June 22-July 31, 2020
This week we delved into data. Primed by the Alessandro Vespignani’s video presentation, we addressed the main topic of the summer school:Integrating observational data into mathematical models through Data Assimilation (DA).
Data Assimilation
Our leader Chris started the week with an introduction to DA that emphasized three perspectives: DA as an application of optimization (variational methods), DA as an interpolation scheme (Kalman filters), and DA as an application of probability theory (Bayesian inference).
In true story-telling style, Chris whetted our appetites with some success stories of DA: improved numerical weather prediction, explanations of the cause of the fish kill in Kinneret Lake in Israel, and use of satellite data to visualize the ozone hole around the South Pole. The introduction was interwoven with exercises in breakout groups using Google Jamboard and frames.
Participants spent Tuesday morning practicing DA on a susceptible-infectious-recovered (SIR) model using a prepared MATLAB code. Getting the code to run was more of a challenge than we anticipated, but most groups were successful in the end. Students spent the afternoon revisiting the questions they wanted to present to the experts, who returned on Thursday.
Part of Tuesday evening’s homework assignment asked participants to read through the preprint “An international assessment of the COVID-19 pandemic using ensemble data assimilation” by Geir Evensen and his collaborators, in preparation for Wednesday morning’s lecture by Evensen.
The paper provides an overview of the Ensemble Kalman filter (EnKF) technique for parameter estimation, with applications to the SEIR model for COVID-19. The SEIR model is simple to understand and formulate, and tends to successfully model epidemics. The code EnKF_seir (available on GitHub) was developed as a tool for decision-making in Norway, especially with regard to school reopening plans. It is an age-structured model with 11 age groups and uses data from hospitals and care homes. Evensen’s paper includes results for many countries and states.
In his talk on Wednesday morning, Evensen summarized the technique and illustrated the results for Norway, the Netherlands, and four states in the US.
That afternoon, students worked to implement EnKF in the MATLAB and Python codes.
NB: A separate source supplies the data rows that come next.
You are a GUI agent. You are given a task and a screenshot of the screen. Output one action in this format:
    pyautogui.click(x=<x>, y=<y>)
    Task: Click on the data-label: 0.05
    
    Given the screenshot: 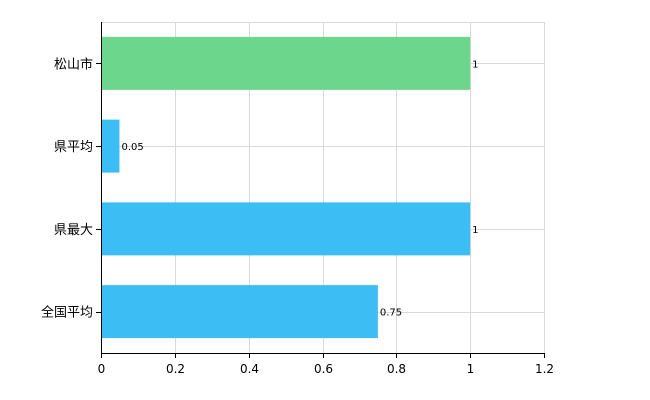 What is the action you would take?
    pyautogui.click(x=132, y=148)
    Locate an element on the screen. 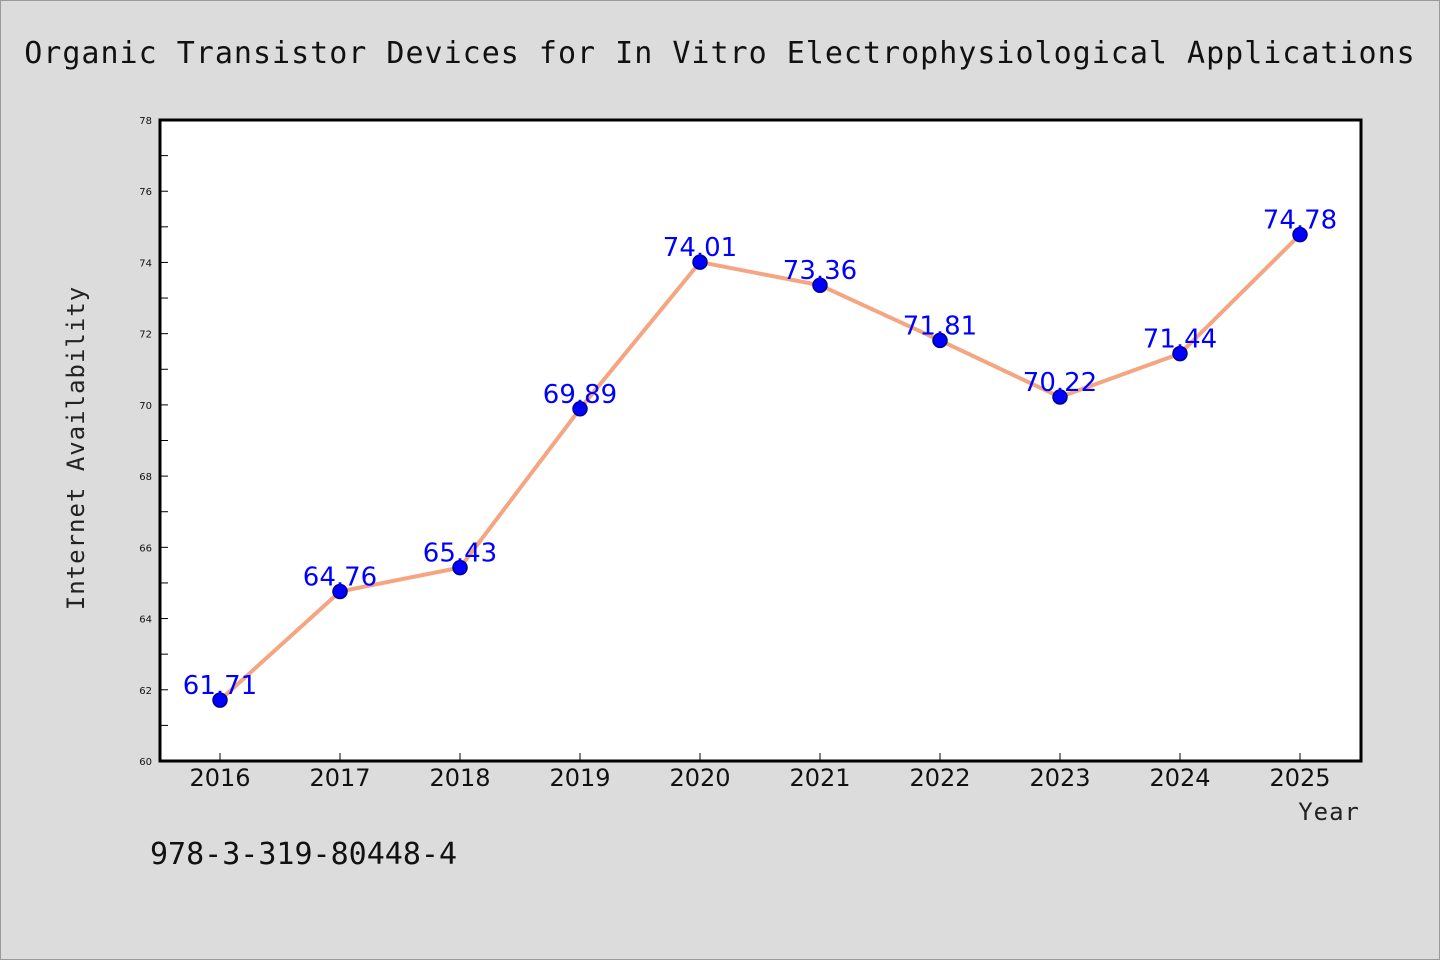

Data Fusion and Forecasting
Homework for Wednesday evening included watching a recording of a plenary talk by Sara Del Valle (Los Alamos National Laboratory) at the virtual 2020 SIAM Conference on the Life Sciences. Del Valle spoke about “Real-time Data Fusion to Guide Disease Forecasting Models” and offered an overview of Los Alamos’ work for real-time forecasting of epidemics. The work was inspired by a challenge issued by the Centers for Disease Control and Prevention (CDC) to forecast the onset, peak timing, and peak intensity of flu epidemics, based on influenza-like illness data that the CDC and other data streams make available on a weekly basis. The basic model is an SIR model with various statistical analysis techniques. Del Valle also shared results of dengue fever in Brazil and COVID-19 in the U.S. Participants discussed her talk on Thursday morning.
Interaction with the Experts
On Thursday afternoon, the school welcomed back the eight experts who had visited during the first week: Aziz Yakubu (Howard University), Cordelia McGehee (University of Minnesota), Jack O’Brian (Bowdoin College), Linda Allen (Texas Tech University), Pauline Van den Driessche (University of Victoria), Jianhong Wu (York University), Andrew Roberts, (Cerner Corporation), and Nick Ma (Cerner Corporation). They listened to presentations of 17 different projects, each neatly summarized in a single slide. The experts selected topics that matched their expertise and discussed the individual projects with the proposers.
It is worth noting that one more project was added to the list overnight for a total of 18 projects, with expert opinions and suggestions for possible further research.
Pivoting to the Real Task
Friday was the pivot point of the summer school. After hearing and reading about the many questions that surround the novel coronavirus and the associated COVID-19 disease— and becoming familiar with the various mathematical models of epidemiology, exploring the numerous datasets available online and elsewhere about the current pandemic, and tentatively identifying 18 projects of interest for further research—it was time to develop a plan.
As a first step, the leaders had identified five themes or “umbrellas” and categorized each project under one of the following umbrellas:
- Social justice
- Impacts of human behavior
- Diseases and the environment
- Resource allocation
- Incorporation of data.
While the proposed projects reflected the interests of the participants, they did not imply a commitment to participate in any particular scheme. It was then time for students to select a theme and make a commitment to work on one or more projects under the corresponding umbrella. We were also reminded that we should focus specifically on the mathematics. In other words, the moment of truth had arrived.
By the end of the day, everyone had found a “home” under one of the umbrellas. We used the weekend to reflect and prepare ourselves for the real task at hand.